■ Problem to work on:
Scan the material and copy out each line where the word "icon" occurs.

■ Material for this task:

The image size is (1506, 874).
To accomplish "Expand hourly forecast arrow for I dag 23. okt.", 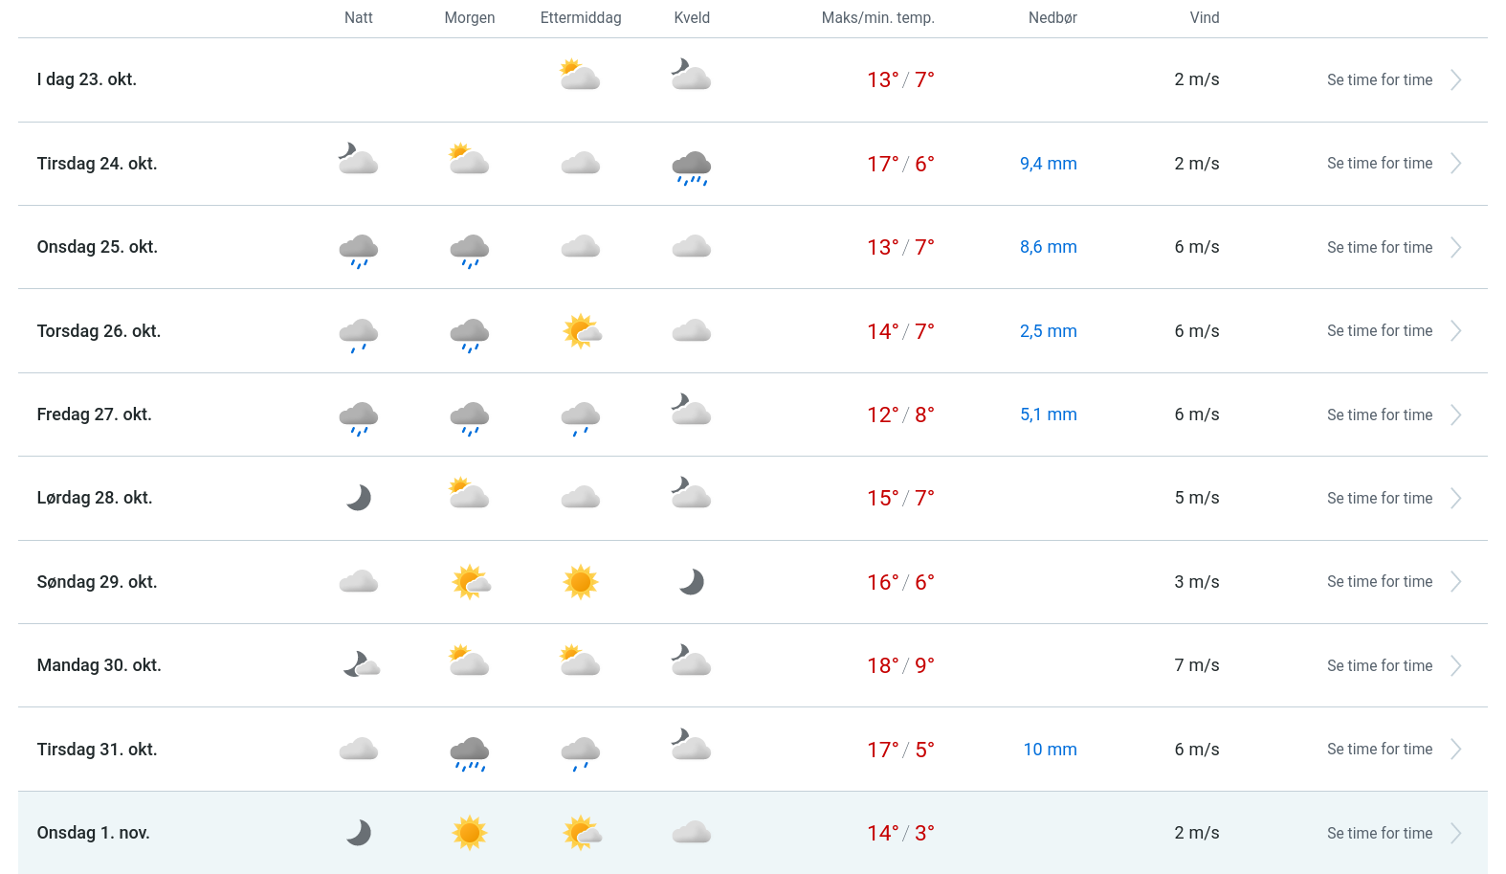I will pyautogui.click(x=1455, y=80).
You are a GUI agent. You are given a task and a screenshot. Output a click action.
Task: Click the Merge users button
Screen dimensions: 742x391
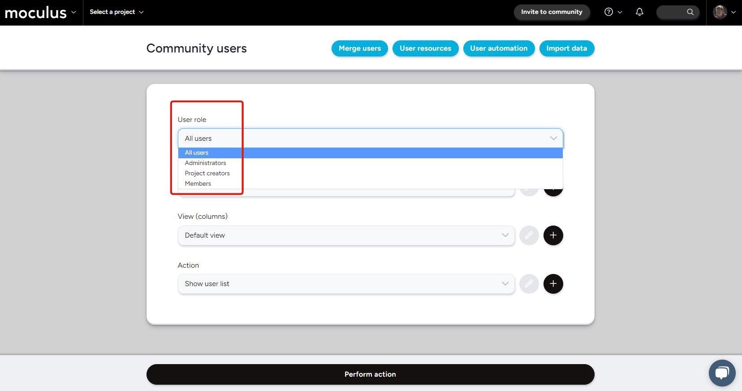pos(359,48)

==

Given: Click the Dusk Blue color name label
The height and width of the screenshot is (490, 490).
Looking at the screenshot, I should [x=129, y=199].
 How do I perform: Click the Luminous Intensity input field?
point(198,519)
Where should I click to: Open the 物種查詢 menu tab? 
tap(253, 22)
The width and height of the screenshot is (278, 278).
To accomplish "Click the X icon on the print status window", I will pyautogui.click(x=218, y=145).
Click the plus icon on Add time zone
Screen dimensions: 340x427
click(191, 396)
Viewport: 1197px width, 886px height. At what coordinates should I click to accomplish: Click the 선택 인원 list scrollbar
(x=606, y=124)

■ Answer to this problem:
To accomplish "Click the X icon on the print status window", I will pyautogui.click(x=218, y=145).
Click the plus icon on Add time zone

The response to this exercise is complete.